● **Work required**: Set down all of the lines below exactly as they are given.

[Dataset entries]
<<<<
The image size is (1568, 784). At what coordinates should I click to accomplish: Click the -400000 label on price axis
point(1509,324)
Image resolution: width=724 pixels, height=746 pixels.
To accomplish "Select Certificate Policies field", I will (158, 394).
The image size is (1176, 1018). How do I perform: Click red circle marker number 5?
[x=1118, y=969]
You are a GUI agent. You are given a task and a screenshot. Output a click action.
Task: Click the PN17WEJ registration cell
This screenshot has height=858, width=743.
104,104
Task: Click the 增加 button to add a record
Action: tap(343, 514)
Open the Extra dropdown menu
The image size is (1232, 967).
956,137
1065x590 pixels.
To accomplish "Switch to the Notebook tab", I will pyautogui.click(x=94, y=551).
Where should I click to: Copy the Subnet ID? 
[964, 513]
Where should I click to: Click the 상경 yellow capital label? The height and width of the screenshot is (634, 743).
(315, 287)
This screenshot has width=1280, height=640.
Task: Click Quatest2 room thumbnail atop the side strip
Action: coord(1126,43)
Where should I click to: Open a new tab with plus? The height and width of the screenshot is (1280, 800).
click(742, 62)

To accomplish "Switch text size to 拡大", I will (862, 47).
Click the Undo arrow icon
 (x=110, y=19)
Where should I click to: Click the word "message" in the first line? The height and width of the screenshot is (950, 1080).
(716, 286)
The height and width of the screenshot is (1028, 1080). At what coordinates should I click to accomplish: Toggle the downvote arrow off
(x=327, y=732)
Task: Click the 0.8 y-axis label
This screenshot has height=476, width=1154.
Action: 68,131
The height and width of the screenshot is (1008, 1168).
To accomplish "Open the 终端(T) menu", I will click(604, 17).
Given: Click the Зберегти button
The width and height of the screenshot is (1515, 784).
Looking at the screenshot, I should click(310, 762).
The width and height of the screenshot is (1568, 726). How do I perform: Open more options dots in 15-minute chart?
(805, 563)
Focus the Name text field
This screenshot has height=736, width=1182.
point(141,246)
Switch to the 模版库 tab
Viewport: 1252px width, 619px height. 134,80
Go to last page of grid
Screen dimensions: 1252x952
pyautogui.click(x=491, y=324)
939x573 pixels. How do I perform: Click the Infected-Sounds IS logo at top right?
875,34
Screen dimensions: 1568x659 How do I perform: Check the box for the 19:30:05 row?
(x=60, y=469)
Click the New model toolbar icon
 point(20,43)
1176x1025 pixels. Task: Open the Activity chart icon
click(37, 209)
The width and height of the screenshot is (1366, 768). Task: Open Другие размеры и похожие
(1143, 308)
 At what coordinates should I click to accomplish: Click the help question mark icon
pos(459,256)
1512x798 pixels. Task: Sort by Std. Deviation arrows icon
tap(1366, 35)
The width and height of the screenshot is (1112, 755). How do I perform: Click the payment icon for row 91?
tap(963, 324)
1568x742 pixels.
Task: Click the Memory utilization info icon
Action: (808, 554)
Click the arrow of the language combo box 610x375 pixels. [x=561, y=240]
>>>>
● **Result for this task**:
The image size is (1568, 784). At what coordinates should I click to accomplish: Click the -400000 label on price axis
point(1509,324)
Image resolution: width=724 pixels, height=746 pixels.
To accomplish "Select Certificate Policies field", I will (158, 394).
The image size is (1176, 1018). How do I perform: Click red circle marker number 5?
[x=1118, y=969]
You are a GUI agent. You are given a task and a screenshot. Output a click action.
Task: Click the PN17WEJ registration cell
This screenshot has height=858, width=743.
104,104
Task: Click the 增加 button to add a record
Action: tap(343, 514)
Open the Extra dropdown menu
The image size is (1232, 967).
956,137
1065x590 pixels.
To accomplish "Switch to the Notebook tab", I will pyautogui.click(x=94, y=551).
Where should I click to: Copy the Subnet ID? 
[964, 513]
Where should I click to: Click the 상경 yellow capital label? The height and width of the screenshot is (634, 743).
(315, 287)
This screenshot has width=1280, height=640.
Task: Click Quatest2 room thumbnail atop the side strip
Action: coord(1126,43)
Where should I click to: Open a new tab with plus? The height and width of the screenshot is (1280, 800).
click(742, 62)

To accomplish "Switch text size to 拡大", I will (862, 47).
Click the Undo arrow icon
 (x=110, y=19)
Where should I click to: Click the word "message" in the first line? The height and width of the screenshot is (950, 1080).
(716, 286)
The height and width of the screenshot is (1028, 1080). At what coordinates should I click to accomplish: Toggle the downvote arrow off
(x=327, y=732)
Task: Click the 0.8 y-axis label
This screenshot has height=476, width=1154.
Action: 68,131
The height and width of the screenshot is (1008, 1168).
To accomplish "Open the 终端(T) menu", I will click(604, 17).
Given: Click the Зберегти button
The width and height of the screenshot is (1515, 784).
Looking at the screenshot, I should click(310, 762).
The width and height of the screenshot is (1568, 726). How do I perform: Open more options dots in 15-minute chart?
(805, 563)
Focus the Name text field
This screenshot has height=736, width=1182.
point(141,246)
Switch to the 模版库 tab
Viewport: 1252px width, 619px height. 134,80
Go to last page of grid
Screen dimensions: 1252x952
pyautogui.click(x=491, y=324)
939x573 pixels. How do I perform: Click the Infected-Sounds IS logo at top right?
875,34
Screen dimensions: 1568x659 How do I perform: Check the box for the 19:30:05 row?
(x=60, y=469)
Click the New model toolbar icon
 point(20,43)
1176x1025 pixels. Task: Open the Activity chart icon
click(37, 209)
The width and height of the screenshot is (1366, 768). Task: Open Другие размеры и похожие
(1143, 308)
 At what coordinates should I click to accomplish: Click the help question mark icon
pos(459,256)
1512x798 pixels. Task: Sort by Std. Deviation arrows icon
tap(1366, 35)
The width and height of the screenshot is (1112, 755). How do I perform: Click the payment icon for row 91?
tap(963, 324)
1568x742 pixels.
Task: Click the Memory utilization info icon
Action: (808, 554)
Click the arrow of the language combo box 610x375 pixels. [x=561, y=240]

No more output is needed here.